Activities:
a) Answer these from the excerpt below on the tax bill's effect on deficits:
(i) What annual deficit is the federal government already running?
(ii) After additional interest costs, how much did the joint committee find would remain to offset the tax cut?
(iii) Who runs the Penn Wharton Budget Model?
b) Go on with the excerpt below about the tax bill's deficit effects, picking up after its last sentence.

*** Excerpt provided ***

If Republicans are wrong and the joint committee is correct, the tax bill will add to an already worsening fiscal forecast in the United States. The federal government is already running an annual deficit of nearly $700 billion. The amount of federal debt has surpassed $20 trillion, and it is projected to grow by another $10 trillion over the next decade as government safety net spending rises because of retiring baby boomers and increasing health care costs.
The joint committee did find that the tax bill would rev up economic growth but, like other studies, it would not be enough to offset the loss of tax revenue. The analysis found growth from the tax cuts would offset $458 billion in lost revenue, but $51 billion of that would be eaten up by additional interest costs on money the United States would need to borrow to pay for the plan. That would leave just $407 billion to offset a nearly $1.5 trillion tax cut, the committee found.
Other independent analyses echo the joint committee’s findings. The Tax Foundation, which tends to find high growth effects from tax cuts, projected the House version of the tax bill would increase deficits by about $1 trillion after factoring in economic growth. The Tax Policy Center, which tends to find much smaller effects, estimated the deficit increase at nearly $1.5 trillion. So did the Penn Wharton Budget Model, which is run by a former Bush administration economist, Kent A. Smetters.
Both the Penn model and the Tax Policy Center’s model found the Senate version would increase deficits by more than $1 trillion after accounting for growth; the Penn model in particular produced a near-identical score to the joint committee’s. The Tax Foundation did not complete an analysis of the Senate bill as amended in committee, when senators made several large changes to the bill including sunsetting its tax cuts for individuals in 2025.
Until Thursday, though, Republicans could dismiss those findings by pointing to the lack of analysis from the joint committee. The House bill was passed two weeks after it was introduced, before the committee could issue a so-called dynamic score of the bill, one that estimates the legislation’s cost in light of its effect on the economy. When the Senate analysis was finally released, Republicans, who pushed the bill through Congress at such lightning-fast speed that the final bill had handwritten changes in the margins, questioned the timing.

*** End of Excerpt provided ***
*** Entries provided ***

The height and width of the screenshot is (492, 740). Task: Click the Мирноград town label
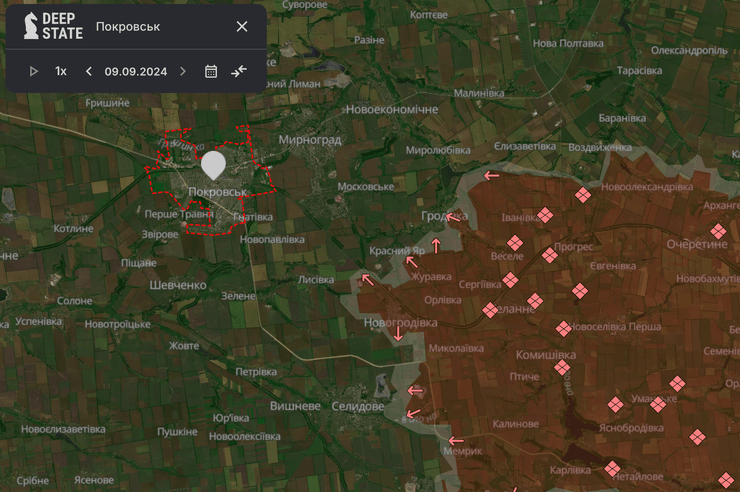pos(310,140)
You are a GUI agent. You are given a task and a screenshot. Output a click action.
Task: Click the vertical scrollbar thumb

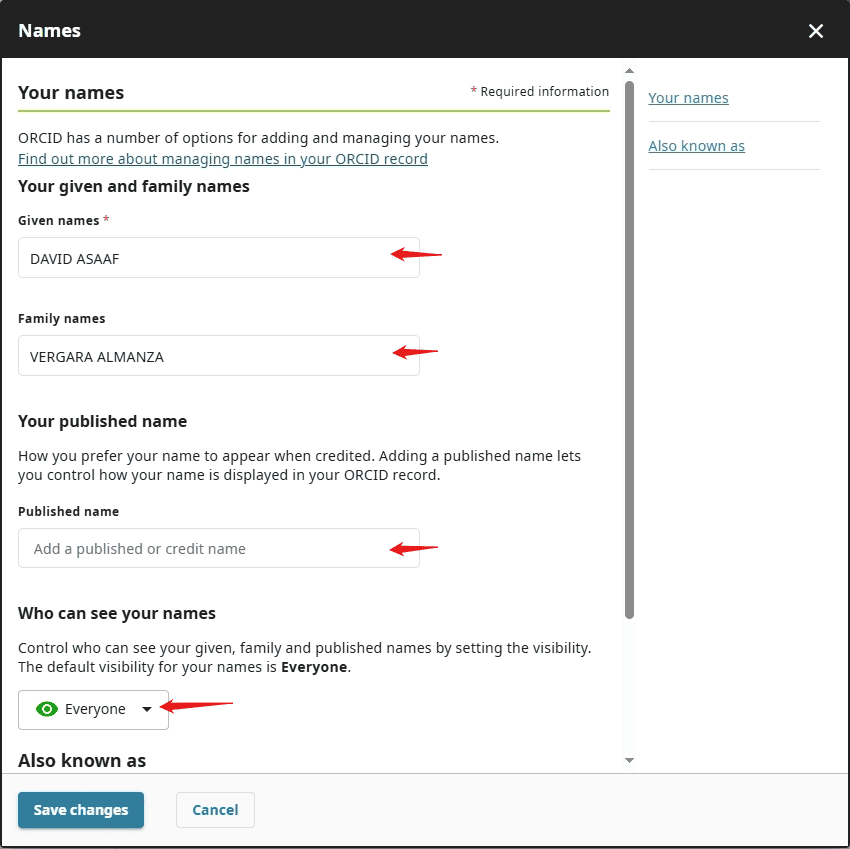(x=629, y=350)
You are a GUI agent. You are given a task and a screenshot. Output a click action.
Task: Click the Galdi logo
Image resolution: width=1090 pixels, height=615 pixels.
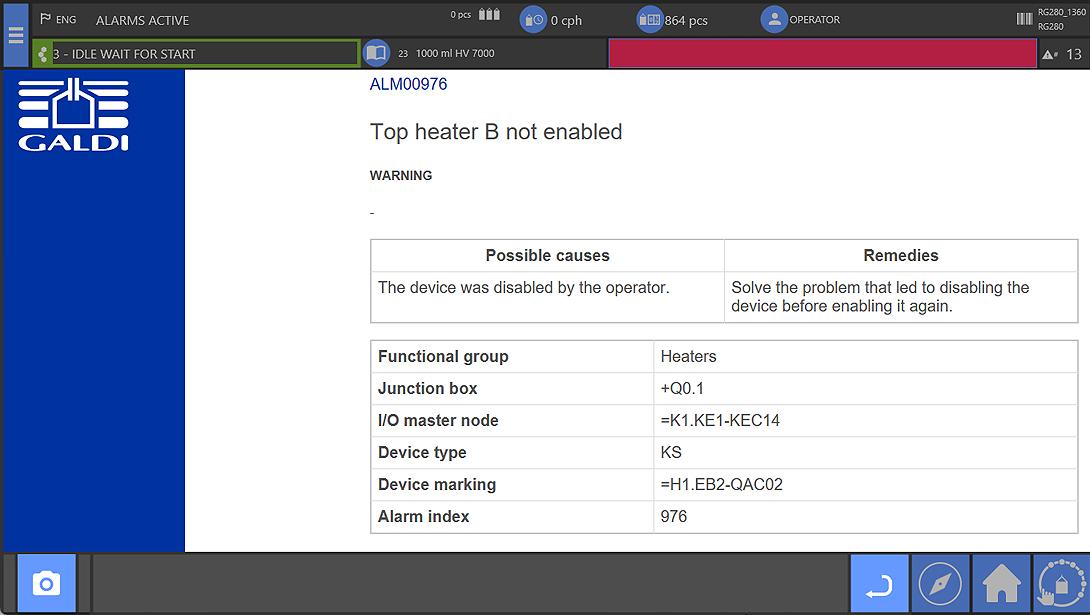tap(74, 115)
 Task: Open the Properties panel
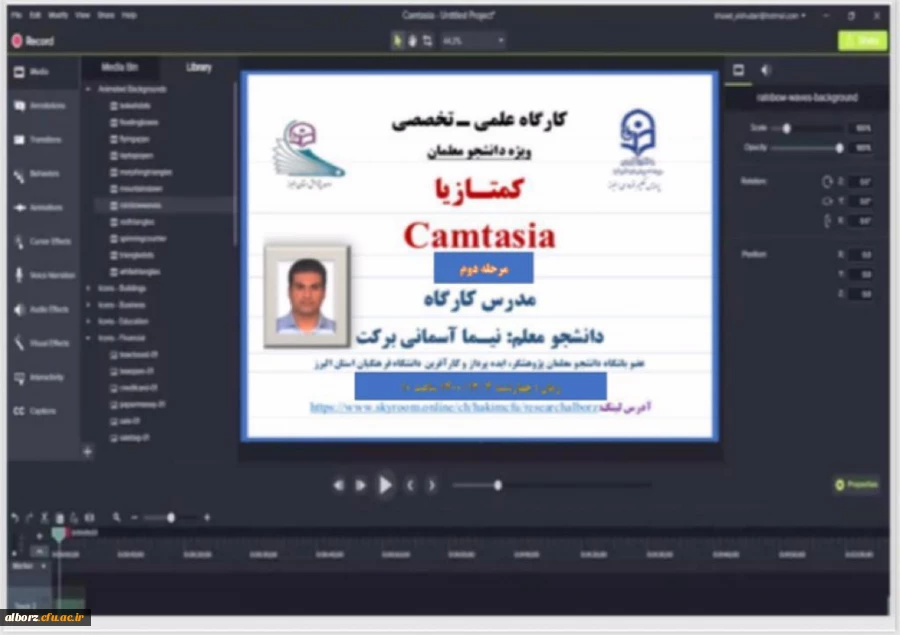855,484
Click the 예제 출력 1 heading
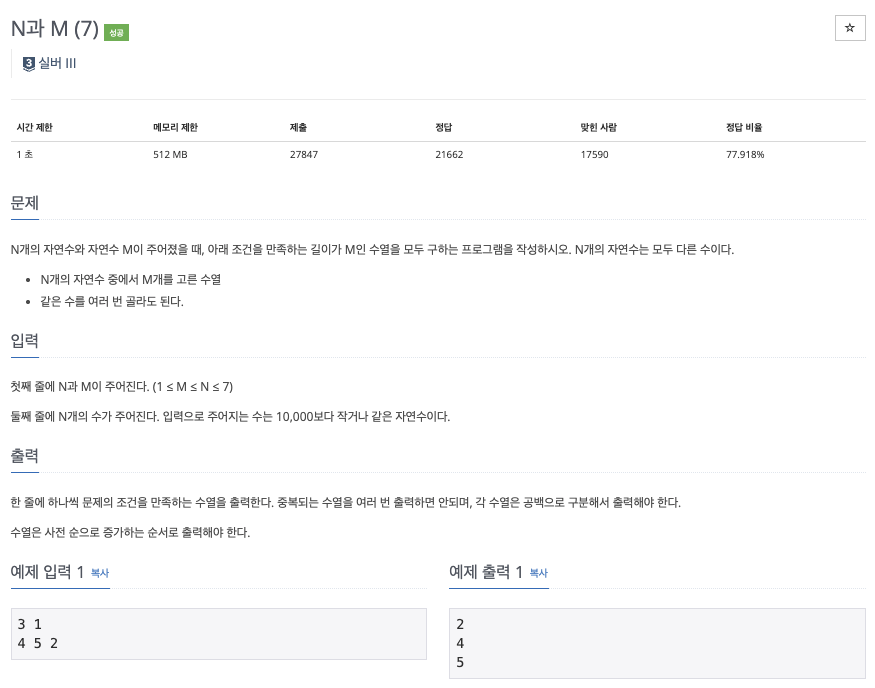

*** End of Entries provided ***

Task-by-task answers:
a)
(i) Nearly $700 billion.
(ii) $407 billion.
(iii) Kent A. Smetters, a former Bush administration economist.

b)
“How is it,” they wrote in their response points, “that J.C.T. found the time to produce and make public its macroeconomic analysis of the Senate bill, when it has yet to produce the same analysis of the House bill that passed weeks ago.”
In a November 28 email shared with The New York Times, the committee’s chief of staff, Thomas A. Barthold, said the committee had suspended its work on the House bill dynamic score in hopes of producing an analysis of the Senate bill before a final vote.
Looking at the calendar, Mr. Barthold wrote, “I made the decision to have my macro colleagues devote their time to producing a macroeconomic estimate of the Finance bill in time for the Finance Committee’s report (in this we failed) or in time for the Senate’s debate on the legislation. My colleagues and I reasoned that we could then return to complete work on H.R. 1” — the House bill — “and with good fortune have the two analyses available for a potential conference.”
The blowback came, in part, from lingering anger over unfavorable analyses of Republican health care plans by the budget office earlier this year, according to a Republican Senate aide. A finding that contradicted their philosophical belief that tax cuts will generate significant growth and revenues inflamed their suspicions.
Instead, they found comfort in ballpark estimates offered by some conservative economists, that the tax bill could increase the size of the economy by as much as 4 percent over a decade, or 0.4 percent a year. Mr. Smetters, of Penn, said that number is actually much higher — that the economy would need to grow by at least an additional 0.57 percent a year for tax cuts to pay for themselves.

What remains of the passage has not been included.